H02AB04) treatment, according to a previously published protocol, since hospital admission.

In particular, it is important to note that steroids were given for over 10 days before administering the surfactant therapy, whitout any sign of improvement, meanwhile only 24 hours after surfactant treatment, the PaO2/FiO2 ratio increased [32].

They did not undergo any other antiviral or experimental treatment for

COVID-19 during the whole hospital stay. Both patients were male (60-year-old and 66-year-old,

respectively), active smokers, non-obese (BMI 23.8 and 26.3, respectively), affected by arterial

hypertension and dyslipidemia but no other major comorbidities. There were no other overlapping

clinical conditions but COVID-19-related ARDS that could explain the acute respiratory failure.
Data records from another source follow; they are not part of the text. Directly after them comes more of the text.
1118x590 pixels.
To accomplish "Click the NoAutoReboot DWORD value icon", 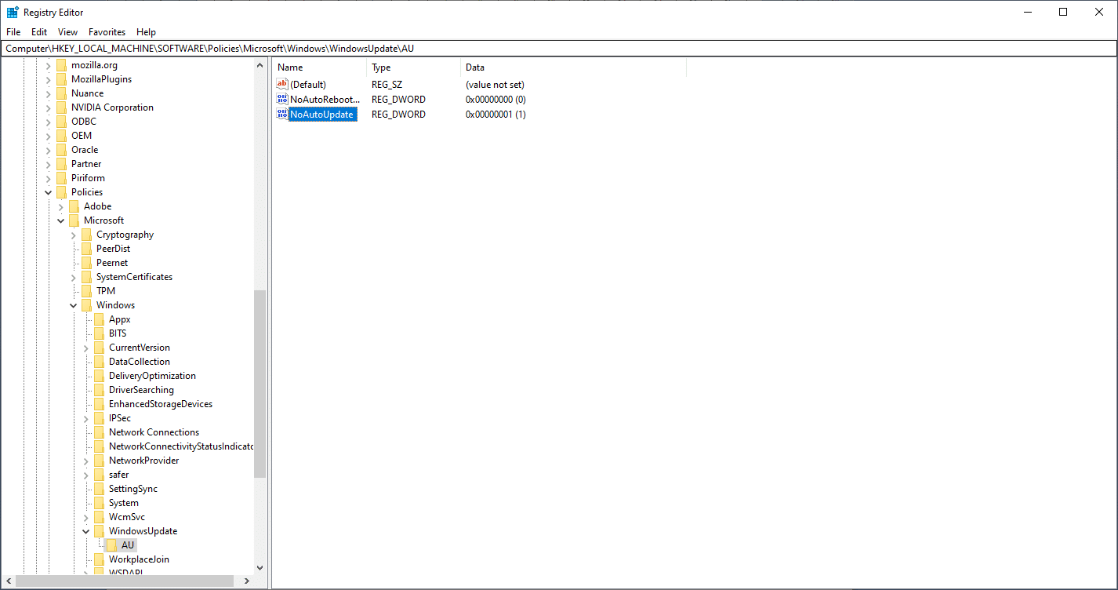I will click(282, 100).
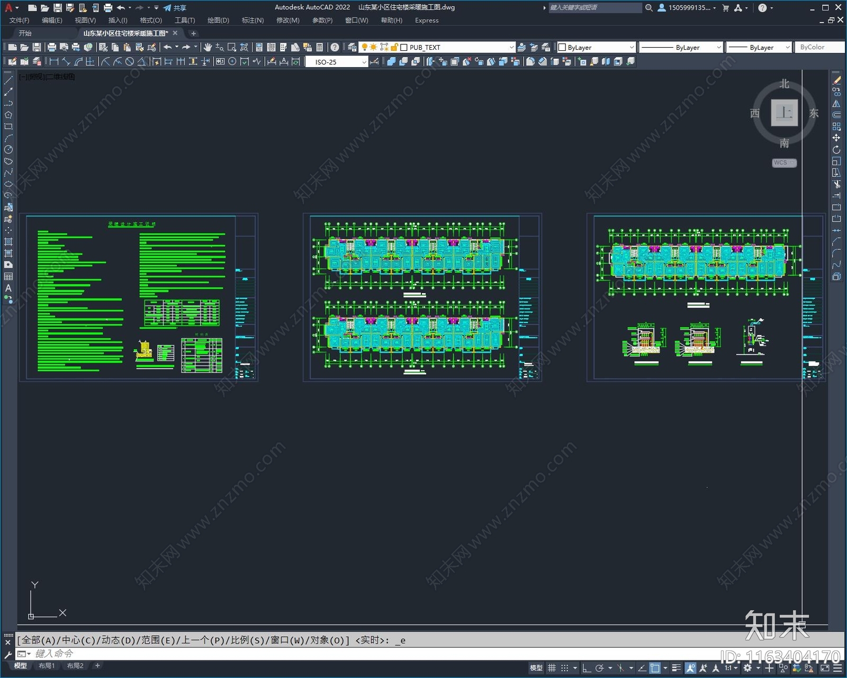Image resolution: width=847 pixels, height=678 pixels.
Task: Click the 共享 share button
Action: 175,8
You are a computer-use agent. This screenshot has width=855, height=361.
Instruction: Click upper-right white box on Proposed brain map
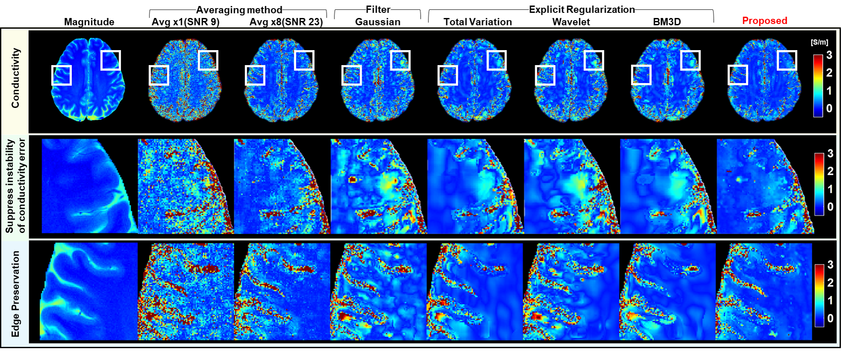(787, 60)
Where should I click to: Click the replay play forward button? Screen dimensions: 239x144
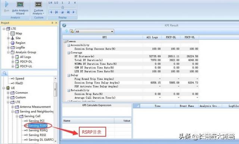tap(74, 12)
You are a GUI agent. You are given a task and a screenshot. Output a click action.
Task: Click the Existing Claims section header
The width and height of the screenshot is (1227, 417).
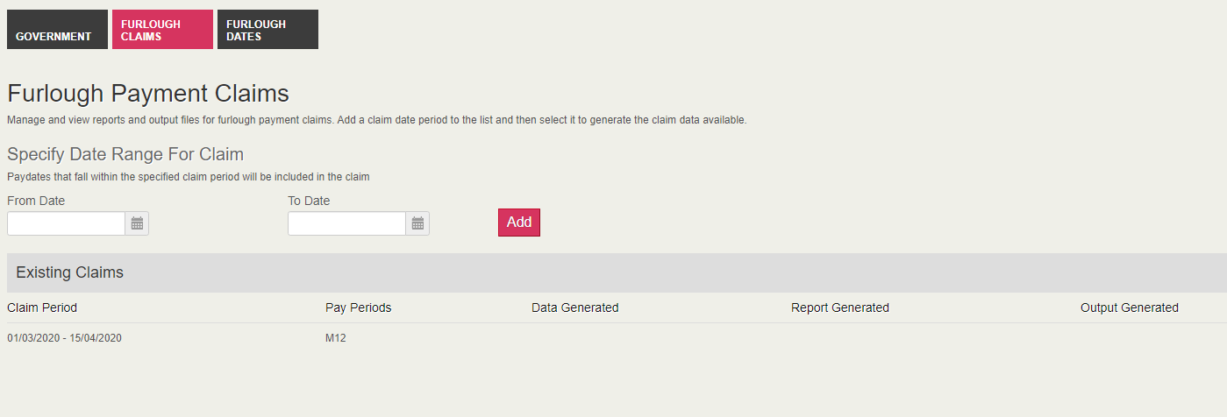pos(70,272)
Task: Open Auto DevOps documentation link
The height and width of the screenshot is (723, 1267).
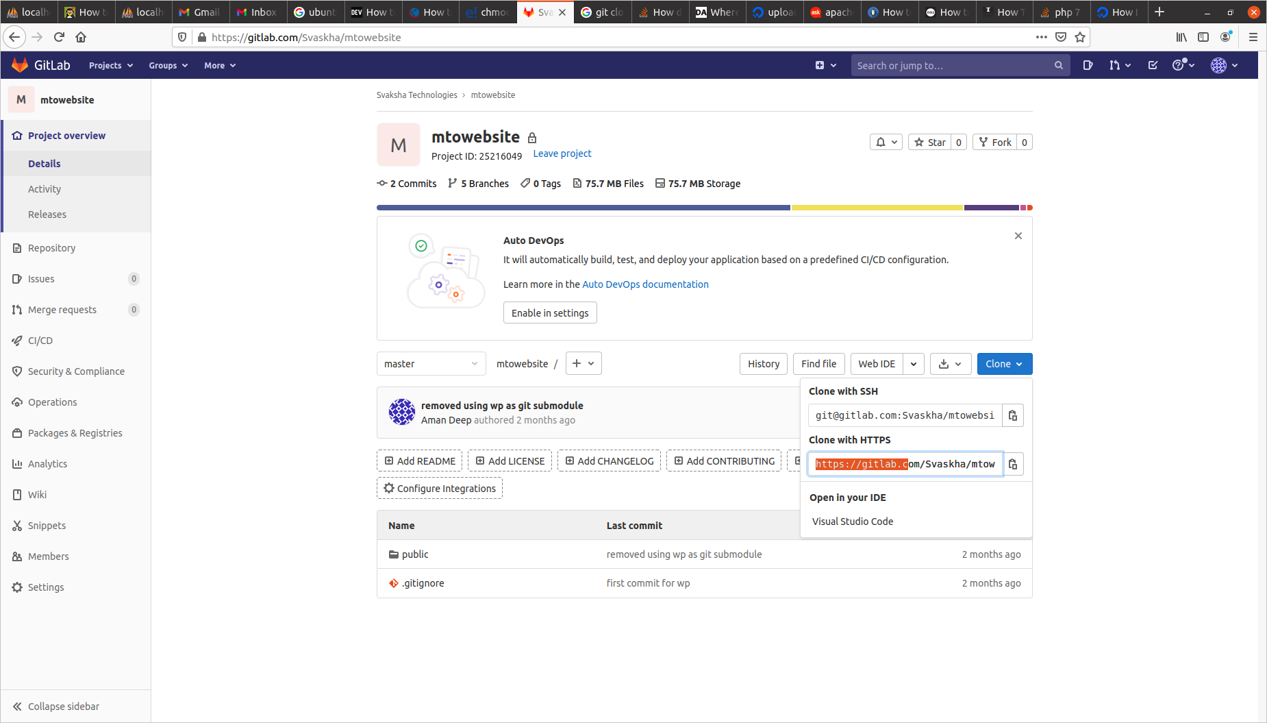Action: [645, 284]
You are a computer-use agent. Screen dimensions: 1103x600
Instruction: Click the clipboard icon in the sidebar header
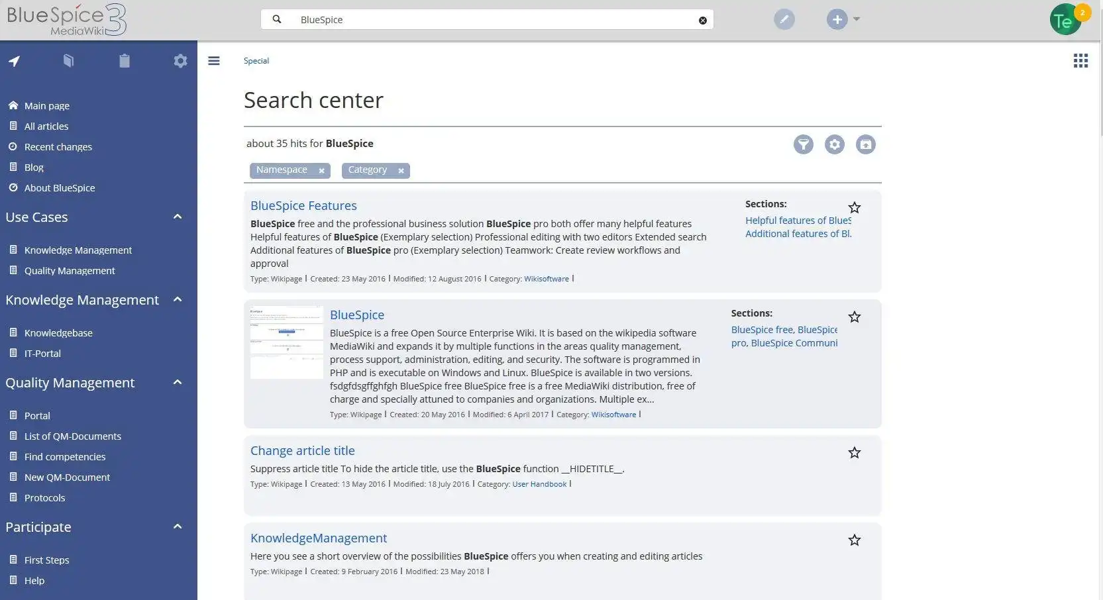point(125,61)

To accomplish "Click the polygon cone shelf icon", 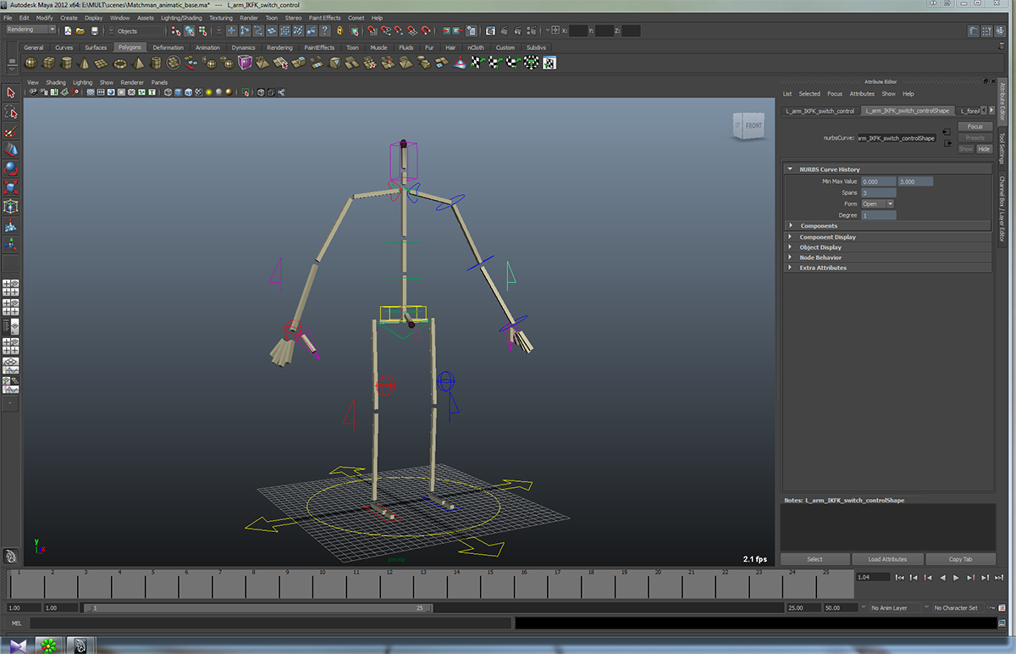I will (85, 63).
We focused on the change in lung compliance, oxygenation by PaO2/FiO2 index and radiological

evolution after surfactant therapy (Table 1). 24 hours after surfactant treatment, the PaO2/FiO2 ratio

increased from 54.8 to 62.4 in one case and from 61.7 to 72.9 in the other, despite a volume overload of

approximately 320 ml. 48 hours after treatment, the PaO2/FiO2 ratio increased to 106 and 98,

respectively. Four days after surfactant treatment the PaO2/FiO2 ratio had increased to 136 and 152,

respectively. Lung compliance, measured through an inspiratory pause during invasive mechanical

ventilation and curarization, raised from 22 to 35 cmH2O in one case and from 28 to 41 cmH2O in the

other after 24 hours from surfactant instillation. In both cases, ECMO support was stopped six days

after surfactant instillation”.

 

 

Page 7: How can the conclusion of an “individualized ventilatory approach” can be drawn from an drug intervention? The ventilatory approach was not discussed before.

R: In agreement with the reviewer’s observations, we reformulate the paragraph” 7. Conclusions

In conclusion, therapeutic BAL with diluted surfactant followed by a low-dose bolus seems to be an effective, feasible and safe method of treating patients with ARDS from different causes. It should be emphasized that the lavage technique with diluted surfactant provides a method of selective and direct drug administration together with substantial removal of airway and alveolar debris. Furthermore, the method appears to be very cost-effective. We think that it is the removal of foreign protein, cellular breakdown products, blood, bacteria and mucus that enhances the therapeutic efficacy of the surfactant and thereby enhances ventilation and gas exchange. We therefore suggest that our case reports could be used to generate hypotheses for future prospective controlled studies, which may prove that diluted surfactant lavage is effective and improves ARDS outcome. For this reason, a therapeutic strategy in patients with SARS-CoV-2 infection is crucial. An individualized approach based on lung physiology, morphology, imaging, and identification of biological phenotypes may improve COVID-19 outcome. Indeed, the novelty of our study is that we add surfactant therapy in patients with critical COVID-19 related ARDS, opting for a higher dosage than the one reported in the trials, and using the bronchoscope to deposit the surfactant as far as possible in order to get it to the areas where the damage is most relevant and where there is evidence of alveolar collapse. Further research is needed to further analyze the use of the bronchoscope to deposit the surfactant, with the purpose of optimizing the management of patients with ARDS due to COVID-19”.

 

 

Author Response File: Author Response.doc

Round 2

Reviewer 1 Report

Authors successfully responded to the reviewer's comments/suggestions.